Bisnis.com, JAKARTA - Pemberantasan korupsi di Indonesia dinilai akan mengalami masa suram dengan dipretelinya kesempatan KPK untuk melakukan penindakan.
Upaya pencegahan korupsi tanpa diiringi dengan mekanisme penindakan dinilai sebagai hal yang keliru lantaran tidak akan menimbulkan efek jera.
Apalagi dengan mulai berlakunya UU baru Komisi Pemberantasan Korupsi yaitu UU No. 19 tahun 2019 tentang perubahan kedua atas UU No. 30 tahun 2002 tentang Komisi Pemberantasan Tindak Pidana Korupsi.
Pakar hukum tata negara Bivitri Susanti mengatakan bahwa tugas dan fungsi Komisi Pemberantasan Korupsi (KPK) bisa berubah menjadi lembaga pencegahan korupsi.

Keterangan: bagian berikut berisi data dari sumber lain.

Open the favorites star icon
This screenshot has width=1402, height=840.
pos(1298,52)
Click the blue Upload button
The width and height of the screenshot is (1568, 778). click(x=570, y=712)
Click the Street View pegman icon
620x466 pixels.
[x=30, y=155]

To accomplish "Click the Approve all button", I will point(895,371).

Terlebih, Presiden Joko Widodo mengisyaratkan tak akan menerbitkan peraturan pemerintah pengganti undang-undang (perppu) KPK dalam waktu dekat demi menghormati proses uji materi di Mahkamah Konstitusi.
"Logika pertama, Perppu gak keluar [maka] KPK akan menjadi lembaga pencegahan korupsi, karena penindakan sama sekali dipreteli," kata Bivitri, Minggu (3/11/2019).

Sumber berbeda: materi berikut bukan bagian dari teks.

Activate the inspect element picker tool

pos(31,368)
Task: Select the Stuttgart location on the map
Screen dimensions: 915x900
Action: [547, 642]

Dalam UU baru KPK, kata dia, pimpinan KPK tak lagi sebagai penyidik dan penuntut umum seperti yang termaktub dalam Pasal 21. Bivitri mengatakan telah mencermati hal tersebut dan menilai fungsi penindakan KPK akan lemah.
"Penindakan itu yang tanda tangan bukan komisioner, tapi penyidik kepolisian dan kejaksaan sehingga KPK akan sangat lemah," kata dia.
Dengan demikian pengajar Sekolah Tinggi Hukum Indonesia Jentera itu menyebut bahwa pemberantasan korupsi ke depan akan terjun bebas dan berefek domino pada investasi, ekonomi, hingga kesejahteraan masyarakat.
"Indeks pemberantasan korupsi [ke depan] saya cukup yakin akan jeblok karena penindakan tidak akan baik," ujarnya.